TASK OBJECTIVE: Swap "dimension text" for "measurement text" in the material below, starting with the line that contains "Click the Ø16,00 dimension text" and going on through the line that contains "height=517 pixels. pos(148,344)". Return only those lines, with nothing else changed.

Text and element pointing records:
○ ○ ○ ○
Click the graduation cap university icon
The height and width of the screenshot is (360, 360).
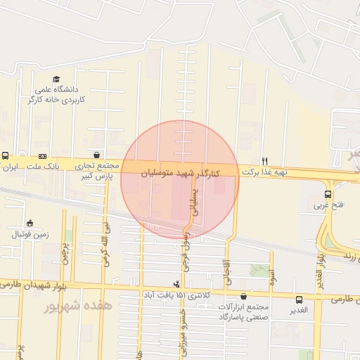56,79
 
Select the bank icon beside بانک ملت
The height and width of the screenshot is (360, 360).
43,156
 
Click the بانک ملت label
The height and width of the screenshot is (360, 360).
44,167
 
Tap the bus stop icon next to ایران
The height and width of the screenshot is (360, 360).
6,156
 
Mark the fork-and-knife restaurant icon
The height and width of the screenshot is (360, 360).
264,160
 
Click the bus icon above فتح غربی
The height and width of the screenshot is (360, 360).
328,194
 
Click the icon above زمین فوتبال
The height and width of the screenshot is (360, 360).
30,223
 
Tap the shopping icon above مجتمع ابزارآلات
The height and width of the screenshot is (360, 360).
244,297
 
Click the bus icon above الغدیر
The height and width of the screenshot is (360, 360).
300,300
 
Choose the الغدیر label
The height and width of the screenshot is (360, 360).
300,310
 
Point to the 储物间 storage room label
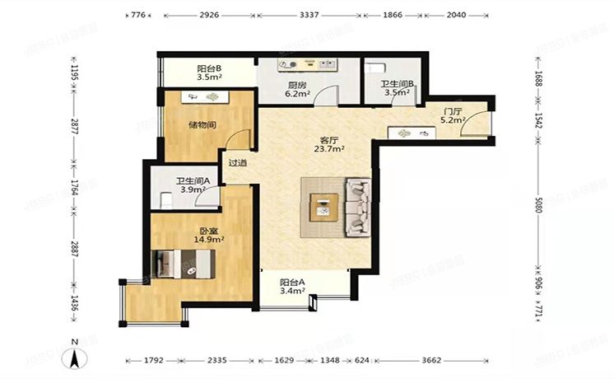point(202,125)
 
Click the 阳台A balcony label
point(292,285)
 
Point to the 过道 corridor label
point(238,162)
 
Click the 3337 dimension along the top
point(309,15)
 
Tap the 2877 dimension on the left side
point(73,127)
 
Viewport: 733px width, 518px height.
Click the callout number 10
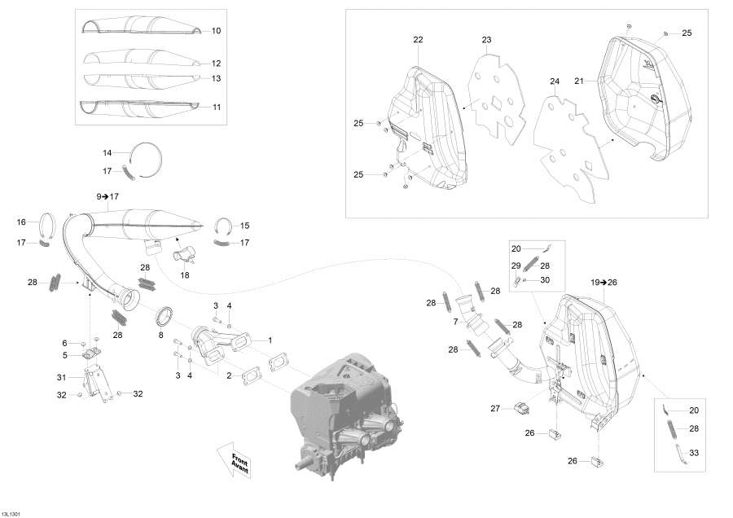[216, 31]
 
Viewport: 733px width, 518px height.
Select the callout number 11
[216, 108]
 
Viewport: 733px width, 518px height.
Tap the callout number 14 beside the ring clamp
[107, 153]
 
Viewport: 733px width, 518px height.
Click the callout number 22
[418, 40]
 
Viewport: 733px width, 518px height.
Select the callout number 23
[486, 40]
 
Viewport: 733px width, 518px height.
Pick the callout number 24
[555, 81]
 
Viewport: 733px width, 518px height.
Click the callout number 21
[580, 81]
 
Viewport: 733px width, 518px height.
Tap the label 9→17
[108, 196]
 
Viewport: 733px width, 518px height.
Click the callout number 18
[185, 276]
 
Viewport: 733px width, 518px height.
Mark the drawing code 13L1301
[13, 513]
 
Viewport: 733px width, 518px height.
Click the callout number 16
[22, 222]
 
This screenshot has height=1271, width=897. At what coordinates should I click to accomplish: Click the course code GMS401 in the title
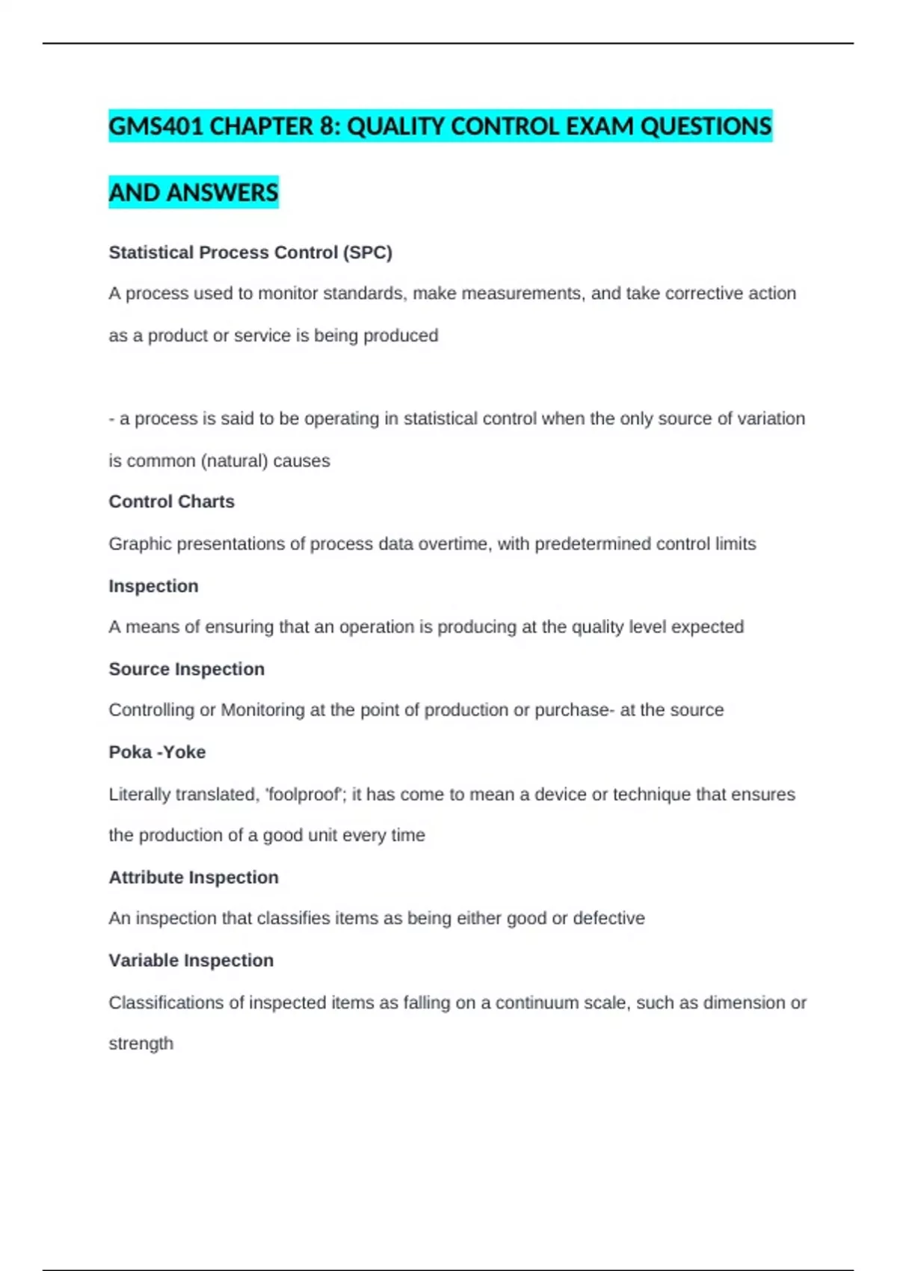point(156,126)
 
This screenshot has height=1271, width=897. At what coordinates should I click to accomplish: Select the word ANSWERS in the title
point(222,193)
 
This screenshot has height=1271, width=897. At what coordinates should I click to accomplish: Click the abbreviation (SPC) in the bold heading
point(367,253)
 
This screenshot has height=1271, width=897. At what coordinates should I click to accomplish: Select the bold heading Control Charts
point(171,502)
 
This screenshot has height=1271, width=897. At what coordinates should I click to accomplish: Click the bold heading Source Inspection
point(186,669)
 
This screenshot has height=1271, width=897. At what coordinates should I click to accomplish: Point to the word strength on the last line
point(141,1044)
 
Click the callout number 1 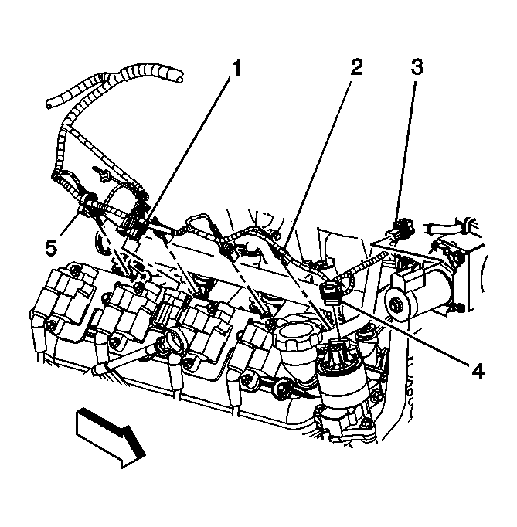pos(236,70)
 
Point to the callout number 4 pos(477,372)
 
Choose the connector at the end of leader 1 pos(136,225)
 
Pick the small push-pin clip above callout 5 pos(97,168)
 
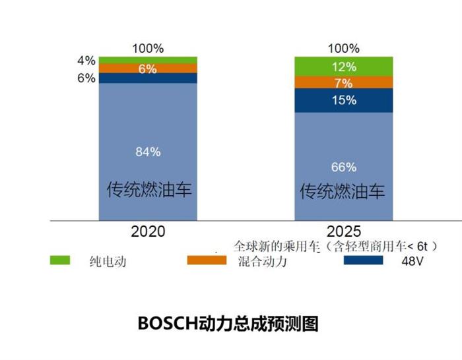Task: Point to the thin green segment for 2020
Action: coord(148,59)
○ ○ ○ ○
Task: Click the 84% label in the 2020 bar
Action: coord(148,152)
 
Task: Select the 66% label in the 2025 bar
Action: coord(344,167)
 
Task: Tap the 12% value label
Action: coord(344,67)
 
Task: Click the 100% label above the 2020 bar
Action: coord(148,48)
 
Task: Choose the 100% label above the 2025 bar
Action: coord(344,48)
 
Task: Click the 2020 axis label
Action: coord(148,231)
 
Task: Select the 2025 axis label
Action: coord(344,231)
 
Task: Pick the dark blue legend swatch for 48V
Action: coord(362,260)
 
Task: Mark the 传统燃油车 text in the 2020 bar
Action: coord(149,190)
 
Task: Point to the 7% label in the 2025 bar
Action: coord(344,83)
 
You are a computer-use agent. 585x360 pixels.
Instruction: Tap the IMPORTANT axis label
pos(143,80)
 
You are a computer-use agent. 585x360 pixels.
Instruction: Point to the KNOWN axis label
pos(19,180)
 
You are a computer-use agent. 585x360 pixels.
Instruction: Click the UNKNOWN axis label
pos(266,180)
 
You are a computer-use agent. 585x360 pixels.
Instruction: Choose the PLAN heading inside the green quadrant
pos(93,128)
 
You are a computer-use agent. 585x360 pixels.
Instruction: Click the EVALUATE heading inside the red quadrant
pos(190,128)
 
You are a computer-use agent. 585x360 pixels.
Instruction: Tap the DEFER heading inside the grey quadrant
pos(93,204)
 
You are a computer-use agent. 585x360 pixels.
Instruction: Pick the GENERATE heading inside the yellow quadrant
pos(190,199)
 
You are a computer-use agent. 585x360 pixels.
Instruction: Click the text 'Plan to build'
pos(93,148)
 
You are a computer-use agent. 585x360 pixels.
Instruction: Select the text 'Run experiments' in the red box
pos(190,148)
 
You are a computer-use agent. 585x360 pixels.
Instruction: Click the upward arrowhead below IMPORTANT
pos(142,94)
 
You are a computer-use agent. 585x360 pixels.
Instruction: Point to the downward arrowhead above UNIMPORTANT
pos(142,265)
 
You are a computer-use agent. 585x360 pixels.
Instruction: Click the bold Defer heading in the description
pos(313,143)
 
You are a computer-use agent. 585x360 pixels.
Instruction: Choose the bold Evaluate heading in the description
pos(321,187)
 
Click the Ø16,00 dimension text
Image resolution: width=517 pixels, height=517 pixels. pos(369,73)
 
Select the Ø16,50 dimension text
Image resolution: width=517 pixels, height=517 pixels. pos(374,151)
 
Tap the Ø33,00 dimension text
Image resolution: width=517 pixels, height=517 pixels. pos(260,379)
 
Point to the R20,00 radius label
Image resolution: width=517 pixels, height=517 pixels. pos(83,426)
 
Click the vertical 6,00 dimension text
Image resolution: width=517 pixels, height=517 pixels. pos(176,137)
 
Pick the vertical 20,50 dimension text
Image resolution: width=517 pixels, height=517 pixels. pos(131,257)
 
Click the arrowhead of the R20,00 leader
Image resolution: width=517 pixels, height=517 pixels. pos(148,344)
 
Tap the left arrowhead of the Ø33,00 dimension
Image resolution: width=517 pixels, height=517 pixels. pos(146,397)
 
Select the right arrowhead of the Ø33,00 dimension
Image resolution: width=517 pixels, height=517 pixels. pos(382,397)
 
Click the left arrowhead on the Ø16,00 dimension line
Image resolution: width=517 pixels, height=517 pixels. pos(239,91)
○ ○ ○ ○
TASK RESULT:
Click the Ø16,00 measurement text
Image resolution: width=517 pixels, height=517 pixels. pos(369,73)
 
Select the Ø16,50 measurement text
Image resolution: width=517 pixels, height=517 pixels. pos(374,151)
 
Tap the Ø33,00 measurement text
Image resolution: width=517 pixels, height=517 pixels. pos(260,379)
 
Point to the R20,00 radius label
Image resolution: width=517 pixels, height=517 pixels. pos(83,426)
 
Click the vertical 6,00 measurement text
Image resolution: width=517 pixels, height=517 pixels. pos(176,137)
 
Pick the vertical 20,50 measurement text
Image resolution: width=517 pixels, height=517 pixels. pos(131,257)
 
Click the arrowhead of the R20,00 leader
Image resolution: width=517 pixels, height=517 pixels. pos(148,344)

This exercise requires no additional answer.